_Extracted text:_
— begin —

The European Thesaurus on International Relations and Area Studies (abbreviated: European Thesaurus) is a multilingual, interdisciplinary thesaurus covering the subject fields of International Relations and Area Studies. The European Thesaurus consists of about 8.200 descriptors organised in 24 subdomains. To enhance the access to the thesaurus’ controlled vocabulary the descriptors are arranged both alphabetically as well as systematically. The semantic relationships (equivalence, hierarchy, association) between all individual descriptors have been established. The European Thesaurus is intended to be used primarily in bibliographic databases for indexing and retrieval of professional literature from the relevant domains. The European Thesaurus can, in addition, even serve as a terminological reference work and/or as a translation tool in international affairs matters.

The European Thesaurus was developed by an international working group in the framework of a terminology cooperation project carried out by the European Information Network on International Relations and Area Studies (EINIRAS).

— end —

_Given data:_
— begin —

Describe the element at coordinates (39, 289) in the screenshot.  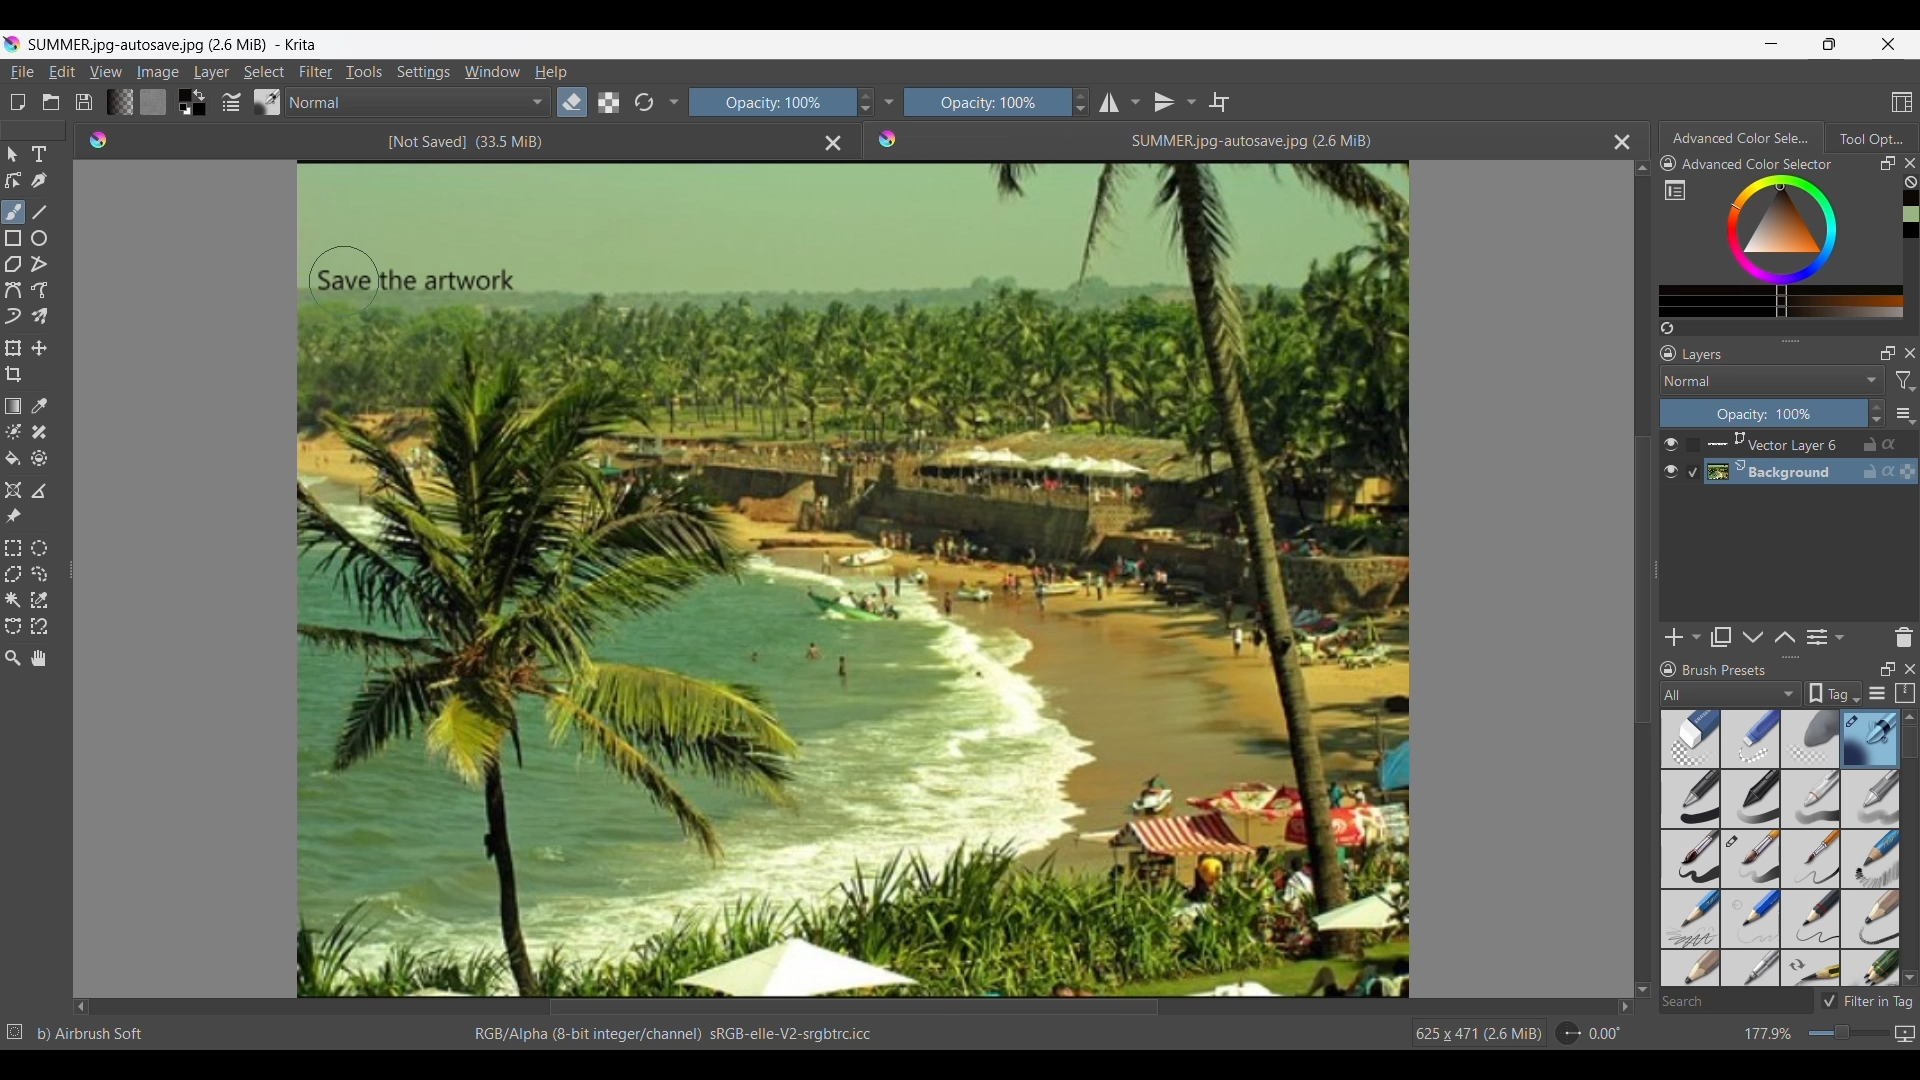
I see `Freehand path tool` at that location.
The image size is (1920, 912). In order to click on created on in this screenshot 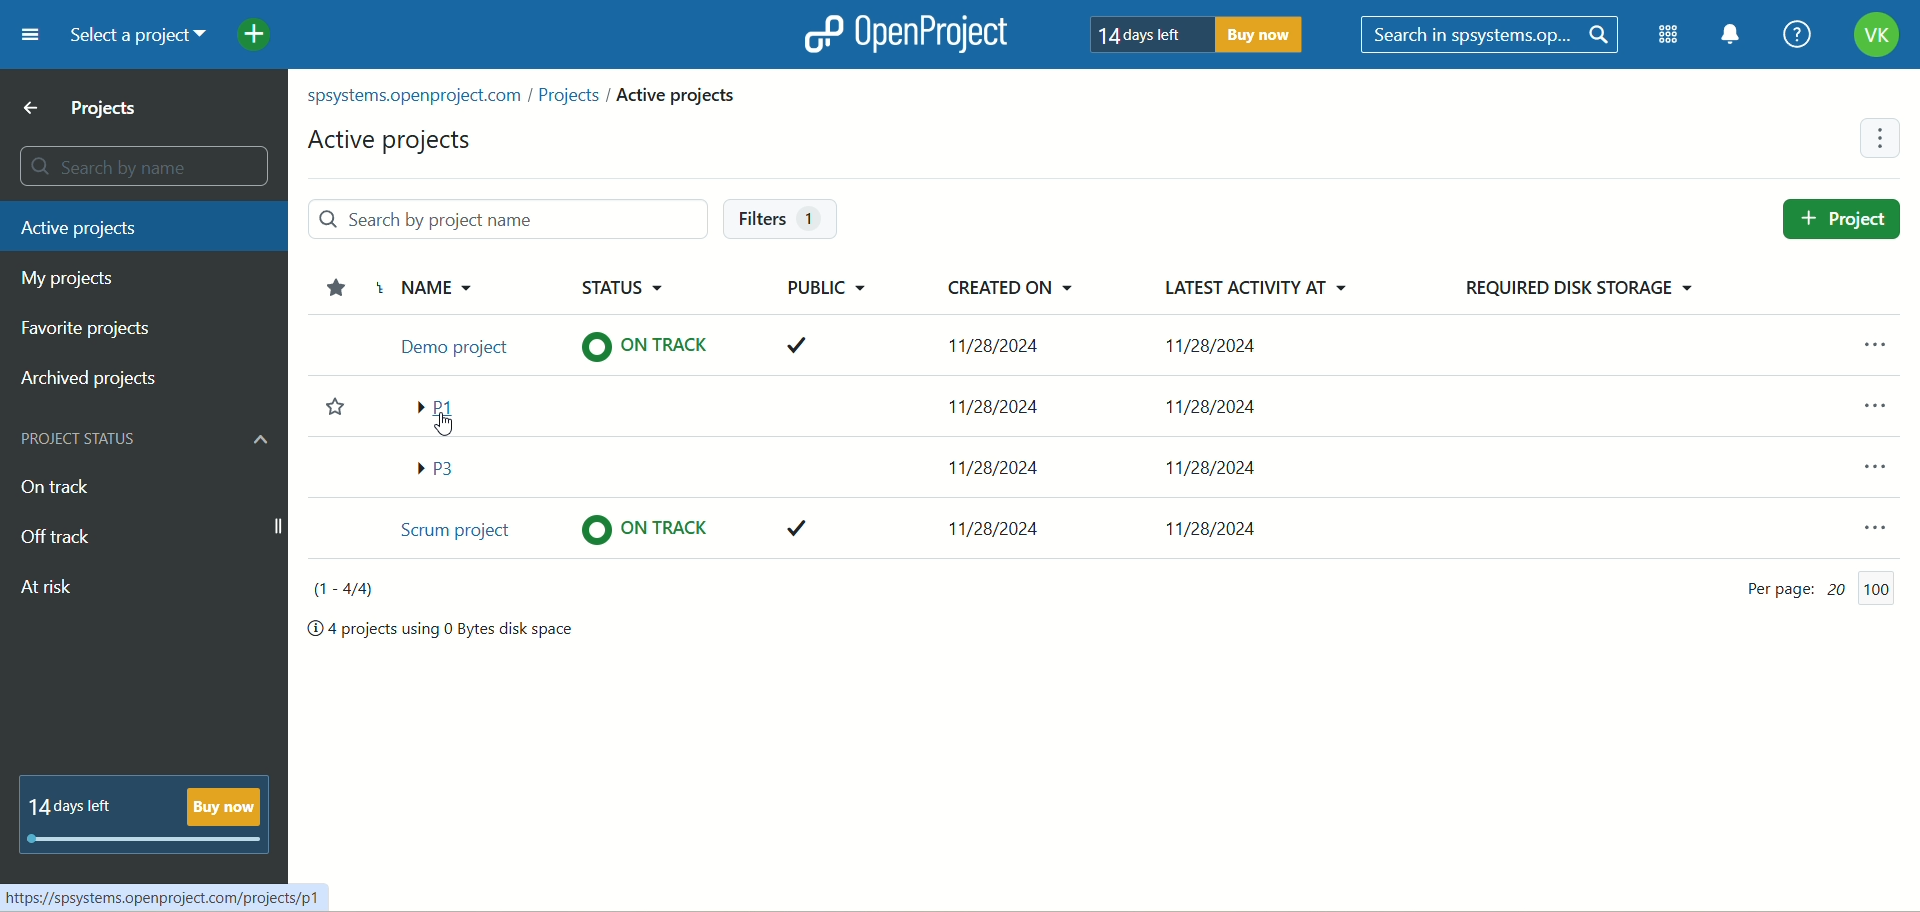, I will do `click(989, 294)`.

— end —

_Problems:_
• A. Shorten the paragraph of the European Thesaurus description that begins "The European Thesaurus on International Relations and Area Studies" into a bulleted list that keeps its main facts.
• B. From the European Thesaurus description, return word for word the part that opens with the words containing "The European Thesaurus was" and closes with "Area Studies (EINIRAS).".

_Answers per task:_
• A.
- The European Thesaurus is a multilingual, interdisciplinary thesaurus for International Relations and Area Studies.
- It has about 8.200 descriptors in 24 subdomains, arranged both alphabetically and systematically.
- Equivalence, hierarchy and association relationships have been established between all descriptors.
- Its main use is indexing and retrieving professional literature in bibliographic databases.
- It can also serve as a terminological reference work or a translation tool for international affairs.

• B.
The European Thesaurus was developed by an international working group in the framework of a terminology cooperation project carried out by the European Information Network on International Relations and Area Studies (EINIRAS).